The campaign, designed by Oglivy and Mather’s Los Angeles office, began today with the tagline: “This is the power of the network. Now.” Cisco plans on television advertising running on 24, the West Wing, CSI and 60 Minutes, in addition to spots on national cable channels like ESPN and CNN. In addition, it will feature eight-page spreads in newspapers such as The Wall Street Journal and San Jose Mercury News, as well as ads in a variety of business and trade magazines such as Forbes and Information Week.

An online component will back up the broadcast and print campaigns, which will direct customers to a Web site the company has set up, with thousands of pages of background information on everything from Cisco routers to switches to storage networks. The site features ROI calculators, white papers and case studies.

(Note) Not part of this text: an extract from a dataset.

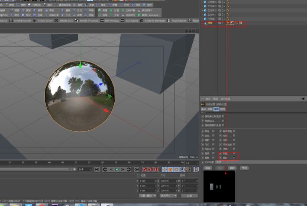Open the 用户数据 menu in attributes panel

With the tech industry downturn, Cisco significantly scaled back from the nearly $50 million it spent on U.S. advertising during 2000. Other technology companies began sizeable ad pushes in the latter part of 2002. In late October, IBM started its $800 million “e-business on demand” campaign. A month later, HP launched its estimated $400 million “Everything is Possible” campaign.

Like HP and IBM, Cisco’s ads try to explain in simple terms the company’s role in a highly complex process. One TV spot highlights how networked computing systems are changing the lives of people around the world — from heart patients in Tokyo to schoolchildren in Marrakesh to Parisian lovers.

“Our campaign places a new emphasis on the power of network and showcases the productivity-increasing benefits afforded with Cisco’s industry-leading networking technologies in a very realistic, empathetic way,” Mersereau said.

In the next four to six months, Cisco plans to roll out the campaign to the United Kingdom, Canada, Germany, France, Italy, China and Japan.